Described grating scale vector control subtense angle comprises and is arranged on left grating scale 52 on described working cross beam 58 and right grating scale 37, described left grating scale 52 and right grating scale 37 pairs of all hydraulic cylinders carry out location parameter collection, algorithm through presetting processes parameter, for servopump group and the bi-bit bi-pass electromagnetic proportional valve declined in passive and synchronous compensation oil circuit provide vector control parameter, the vector quantization realizing system controls.

See Fig. 1, working principle of the present utility model is:

When working cross beam 58 works, the location coordinate information of the left grating scale 52 of grating scale vector control subtense angle, right grating scale 37 pairs of hydraulic jacks gathers, and control system provides controling parameters by the vector control algorithm preset for servopump group 2,3,4,5,6,7,27,28 and bi-bit bi-pass electromagnetic proportional valve 31,57.

Working cross beam 58 declines work: when working cross beam 58 declines fast, decline fast under the effect of himself gravity, master hydraulic cylinder 39,41,43,45,47,49 by Pilot operated check valve 40,42,44,46,48,50 from fuel tank 59 replenisher force feed.During working cross beam 58 descending at slow speed, described each decline synchronously drives major loop to pass through its servopump group and drives master hydraulic cylinder 49,47,45,43,41,39 synchronous working, the crossbeam 58 that pushes the work forward declines work, servopump group 2,3,4,5,6,7 is according to the position feedback information of corresponding master hydraulic cylinder, independently make the adjustment of fuel delivery, control the synchronous working of described multiple master hydraulic cylinder.

Meanwhile, solenoid-operated proportional sutaining valve 35,53 keeps its oil outlet to be low oil pressure, bi-bit bi-pass electromagnetic proportional valve 31,57 is in right position, the hydraulic oil of leveling control cylinder 38,51 flows into fuel tank by the passive and synchronous compensation oil circuit that declines, in the process, bi-bit bi-pass electromagnetic proportional valve 31,57 with position sensor regulates valve port opening in real time according to the control signal of control system, the synchronous working of passive adjustment leveling control cylinder 38,51.
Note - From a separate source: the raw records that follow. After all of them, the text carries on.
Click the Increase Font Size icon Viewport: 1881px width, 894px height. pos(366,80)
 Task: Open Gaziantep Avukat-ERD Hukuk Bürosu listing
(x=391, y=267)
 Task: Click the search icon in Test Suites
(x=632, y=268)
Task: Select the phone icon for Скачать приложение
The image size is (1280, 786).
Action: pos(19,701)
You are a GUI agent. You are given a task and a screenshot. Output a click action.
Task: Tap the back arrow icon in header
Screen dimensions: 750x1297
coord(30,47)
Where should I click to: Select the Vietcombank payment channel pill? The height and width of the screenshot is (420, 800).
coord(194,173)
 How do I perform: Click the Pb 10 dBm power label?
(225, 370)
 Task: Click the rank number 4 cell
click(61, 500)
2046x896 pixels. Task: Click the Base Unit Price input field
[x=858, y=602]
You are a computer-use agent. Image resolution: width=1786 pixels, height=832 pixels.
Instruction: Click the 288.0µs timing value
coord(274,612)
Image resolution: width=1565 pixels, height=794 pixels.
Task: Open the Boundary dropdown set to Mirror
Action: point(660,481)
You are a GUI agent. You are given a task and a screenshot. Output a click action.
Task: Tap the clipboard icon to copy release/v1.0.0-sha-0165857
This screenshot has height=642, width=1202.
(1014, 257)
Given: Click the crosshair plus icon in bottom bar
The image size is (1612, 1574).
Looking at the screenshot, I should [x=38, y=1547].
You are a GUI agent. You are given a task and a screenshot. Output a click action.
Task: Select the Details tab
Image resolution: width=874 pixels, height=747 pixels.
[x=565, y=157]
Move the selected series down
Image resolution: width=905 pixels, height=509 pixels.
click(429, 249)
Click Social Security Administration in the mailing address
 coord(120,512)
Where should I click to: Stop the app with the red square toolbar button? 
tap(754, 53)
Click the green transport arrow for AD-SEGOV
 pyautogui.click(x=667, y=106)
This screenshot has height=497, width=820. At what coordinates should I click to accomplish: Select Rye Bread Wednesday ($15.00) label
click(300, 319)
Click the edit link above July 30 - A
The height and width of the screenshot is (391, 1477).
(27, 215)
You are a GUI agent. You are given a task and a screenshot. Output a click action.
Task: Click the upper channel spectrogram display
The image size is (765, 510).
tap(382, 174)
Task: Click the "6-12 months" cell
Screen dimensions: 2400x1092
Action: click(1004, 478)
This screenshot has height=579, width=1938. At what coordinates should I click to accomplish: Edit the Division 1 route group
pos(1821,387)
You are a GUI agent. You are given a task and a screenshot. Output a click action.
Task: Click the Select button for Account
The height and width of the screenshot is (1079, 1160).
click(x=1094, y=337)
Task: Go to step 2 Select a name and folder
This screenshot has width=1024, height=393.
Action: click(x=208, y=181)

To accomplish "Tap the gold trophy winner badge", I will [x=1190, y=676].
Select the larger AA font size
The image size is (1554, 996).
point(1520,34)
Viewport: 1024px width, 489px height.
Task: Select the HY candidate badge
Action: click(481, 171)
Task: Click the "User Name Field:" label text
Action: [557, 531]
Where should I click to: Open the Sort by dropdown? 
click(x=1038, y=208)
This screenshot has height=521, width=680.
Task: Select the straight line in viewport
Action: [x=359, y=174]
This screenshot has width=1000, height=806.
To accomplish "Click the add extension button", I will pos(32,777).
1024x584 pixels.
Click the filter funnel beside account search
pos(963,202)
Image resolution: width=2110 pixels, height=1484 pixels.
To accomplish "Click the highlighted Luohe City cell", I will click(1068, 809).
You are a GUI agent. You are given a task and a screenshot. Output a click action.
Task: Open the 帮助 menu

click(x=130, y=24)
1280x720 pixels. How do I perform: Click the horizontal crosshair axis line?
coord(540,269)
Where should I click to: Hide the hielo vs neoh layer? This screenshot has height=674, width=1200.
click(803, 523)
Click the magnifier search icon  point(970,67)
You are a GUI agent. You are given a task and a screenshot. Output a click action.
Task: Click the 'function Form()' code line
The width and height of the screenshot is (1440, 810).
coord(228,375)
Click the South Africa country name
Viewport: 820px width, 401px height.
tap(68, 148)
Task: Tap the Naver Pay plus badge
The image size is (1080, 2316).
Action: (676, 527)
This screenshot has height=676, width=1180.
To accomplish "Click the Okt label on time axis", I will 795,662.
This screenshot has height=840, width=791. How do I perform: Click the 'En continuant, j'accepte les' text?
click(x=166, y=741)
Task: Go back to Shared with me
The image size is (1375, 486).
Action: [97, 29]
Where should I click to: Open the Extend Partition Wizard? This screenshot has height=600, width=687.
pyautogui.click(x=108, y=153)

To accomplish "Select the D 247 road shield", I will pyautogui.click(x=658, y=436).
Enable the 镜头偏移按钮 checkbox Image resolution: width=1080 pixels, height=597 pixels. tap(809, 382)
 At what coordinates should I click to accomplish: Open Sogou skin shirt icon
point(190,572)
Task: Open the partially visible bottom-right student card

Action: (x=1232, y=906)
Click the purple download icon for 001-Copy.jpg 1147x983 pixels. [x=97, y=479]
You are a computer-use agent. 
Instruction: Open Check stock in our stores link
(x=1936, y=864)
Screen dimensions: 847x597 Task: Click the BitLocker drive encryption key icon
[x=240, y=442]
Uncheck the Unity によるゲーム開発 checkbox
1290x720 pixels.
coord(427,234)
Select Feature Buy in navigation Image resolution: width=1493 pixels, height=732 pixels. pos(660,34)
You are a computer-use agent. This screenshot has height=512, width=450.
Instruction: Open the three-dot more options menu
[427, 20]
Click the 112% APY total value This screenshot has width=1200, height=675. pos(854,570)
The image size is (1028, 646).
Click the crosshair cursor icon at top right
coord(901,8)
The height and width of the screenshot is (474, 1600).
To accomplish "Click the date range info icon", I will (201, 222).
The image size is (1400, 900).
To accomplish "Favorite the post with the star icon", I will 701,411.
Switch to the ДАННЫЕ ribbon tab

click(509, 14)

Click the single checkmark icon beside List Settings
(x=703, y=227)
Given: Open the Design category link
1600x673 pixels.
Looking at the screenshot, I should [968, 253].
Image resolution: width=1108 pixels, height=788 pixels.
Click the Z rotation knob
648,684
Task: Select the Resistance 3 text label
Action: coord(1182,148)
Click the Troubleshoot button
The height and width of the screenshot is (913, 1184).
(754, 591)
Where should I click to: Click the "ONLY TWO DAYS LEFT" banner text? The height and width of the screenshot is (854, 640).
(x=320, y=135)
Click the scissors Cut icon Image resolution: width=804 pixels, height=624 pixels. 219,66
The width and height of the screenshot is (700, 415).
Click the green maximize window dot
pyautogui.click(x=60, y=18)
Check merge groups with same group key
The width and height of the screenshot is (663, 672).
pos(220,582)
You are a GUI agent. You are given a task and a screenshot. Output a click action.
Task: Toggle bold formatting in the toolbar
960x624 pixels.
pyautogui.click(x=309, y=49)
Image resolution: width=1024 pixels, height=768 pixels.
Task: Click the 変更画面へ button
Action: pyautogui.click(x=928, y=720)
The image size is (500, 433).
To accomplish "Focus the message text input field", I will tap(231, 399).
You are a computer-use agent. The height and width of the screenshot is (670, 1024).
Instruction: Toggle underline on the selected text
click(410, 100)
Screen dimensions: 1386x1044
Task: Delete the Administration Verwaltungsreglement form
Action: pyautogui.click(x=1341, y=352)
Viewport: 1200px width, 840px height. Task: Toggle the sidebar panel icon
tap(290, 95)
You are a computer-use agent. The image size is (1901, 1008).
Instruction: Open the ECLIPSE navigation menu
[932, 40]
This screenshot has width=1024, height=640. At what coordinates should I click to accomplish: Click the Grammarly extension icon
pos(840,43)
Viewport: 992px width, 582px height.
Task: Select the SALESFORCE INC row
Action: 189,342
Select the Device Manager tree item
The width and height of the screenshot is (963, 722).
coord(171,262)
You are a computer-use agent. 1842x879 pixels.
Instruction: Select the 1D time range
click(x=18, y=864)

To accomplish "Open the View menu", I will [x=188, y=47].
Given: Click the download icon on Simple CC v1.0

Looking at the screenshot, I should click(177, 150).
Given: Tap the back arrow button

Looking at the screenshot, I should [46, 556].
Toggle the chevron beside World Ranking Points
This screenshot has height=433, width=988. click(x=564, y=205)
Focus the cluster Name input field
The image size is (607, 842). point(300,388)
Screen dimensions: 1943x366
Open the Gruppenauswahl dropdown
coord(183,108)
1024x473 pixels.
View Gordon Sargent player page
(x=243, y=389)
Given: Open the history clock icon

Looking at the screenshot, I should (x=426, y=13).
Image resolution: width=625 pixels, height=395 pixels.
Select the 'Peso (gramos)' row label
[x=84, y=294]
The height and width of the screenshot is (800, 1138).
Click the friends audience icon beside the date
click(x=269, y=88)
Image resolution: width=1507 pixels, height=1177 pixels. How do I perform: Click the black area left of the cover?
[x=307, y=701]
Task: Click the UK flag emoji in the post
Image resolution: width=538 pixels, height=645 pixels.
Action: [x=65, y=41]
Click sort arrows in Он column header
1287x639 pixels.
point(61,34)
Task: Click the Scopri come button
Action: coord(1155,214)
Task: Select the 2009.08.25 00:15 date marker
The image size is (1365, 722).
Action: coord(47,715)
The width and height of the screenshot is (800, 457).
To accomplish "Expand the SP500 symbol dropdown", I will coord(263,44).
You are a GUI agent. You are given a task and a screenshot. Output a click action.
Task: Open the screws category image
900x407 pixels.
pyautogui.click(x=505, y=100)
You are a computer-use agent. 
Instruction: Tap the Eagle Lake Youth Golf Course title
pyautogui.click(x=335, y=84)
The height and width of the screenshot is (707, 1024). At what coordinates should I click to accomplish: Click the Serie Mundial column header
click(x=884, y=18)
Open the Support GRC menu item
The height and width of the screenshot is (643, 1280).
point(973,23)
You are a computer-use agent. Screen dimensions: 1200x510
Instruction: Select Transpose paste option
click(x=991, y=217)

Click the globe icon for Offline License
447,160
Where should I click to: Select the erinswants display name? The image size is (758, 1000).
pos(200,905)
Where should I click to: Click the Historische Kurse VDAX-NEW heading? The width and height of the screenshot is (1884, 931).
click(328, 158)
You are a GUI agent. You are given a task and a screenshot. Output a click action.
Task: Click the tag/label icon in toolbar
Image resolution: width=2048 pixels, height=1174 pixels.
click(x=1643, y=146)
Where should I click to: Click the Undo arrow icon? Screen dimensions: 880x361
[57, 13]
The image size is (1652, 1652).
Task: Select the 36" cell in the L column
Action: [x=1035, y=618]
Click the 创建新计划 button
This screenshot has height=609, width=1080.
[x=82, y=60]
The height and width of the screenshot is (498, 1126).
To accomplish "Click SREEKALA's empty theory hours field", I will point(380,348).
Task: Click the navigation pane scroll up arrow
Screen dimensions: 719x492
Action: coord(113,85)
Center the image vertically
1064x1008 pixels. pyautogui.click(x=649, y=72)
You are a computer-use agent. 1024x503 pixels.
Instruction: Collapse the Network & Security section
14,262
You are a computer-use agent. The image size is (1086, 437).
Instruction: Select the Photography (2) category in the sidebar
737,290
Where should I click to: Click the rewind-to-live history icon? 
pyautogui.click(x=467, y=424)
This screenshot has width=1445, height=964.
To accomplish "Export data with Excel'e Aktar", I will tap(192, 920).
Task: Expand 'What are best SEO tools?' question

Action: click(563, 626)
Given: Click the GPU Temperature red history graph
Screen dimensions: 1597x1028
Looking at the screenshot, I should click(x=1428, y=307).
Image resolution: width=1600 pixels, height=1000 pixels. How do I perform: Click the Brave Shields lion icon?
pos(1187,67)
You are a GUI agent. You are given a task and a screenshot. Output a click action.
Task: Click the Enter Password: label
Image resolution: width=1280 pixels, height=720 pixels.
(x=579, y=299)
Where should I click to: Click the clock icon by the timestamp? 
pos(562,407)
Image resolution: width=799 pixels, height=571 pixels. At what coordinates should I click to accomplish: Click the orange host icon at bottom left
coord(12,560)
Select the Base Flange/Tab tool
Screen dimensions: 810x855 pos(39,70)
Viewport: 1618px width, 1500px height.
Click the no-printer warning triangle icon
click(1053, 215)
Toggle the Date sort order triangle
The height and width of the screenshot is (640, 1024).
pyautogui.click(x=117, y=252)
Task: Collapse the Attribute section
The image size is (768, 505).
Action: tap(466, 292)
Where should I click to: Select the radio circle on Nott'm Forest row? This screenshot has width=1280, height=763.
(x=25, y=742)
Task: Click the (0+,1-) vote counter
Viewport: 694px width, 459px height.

Working cross beam 58 rise work time: repairing control loop controls Pilot operated check valve 40,42,44,46,48,50 and opens and to two-way circulate state, and master hydraulic cylinder 39,41,43,45,47,49 oil extraction is to fuel tank 59.Described servopump group 27,28 drives hydraulic oil to drive working connection to enter leveling control cylinder 38,51 through rising synchronous, realizes the quick rising of working cross beam 58.In uphill process, feedback control parameters ACTIVE CONTROL leveling control cylinder 38,51 synchronous working according to control system of servopump group 27,28.Bi-bit bi-pass electromagnetic proportional valve 31,57 is in left position, is in zero leakage state.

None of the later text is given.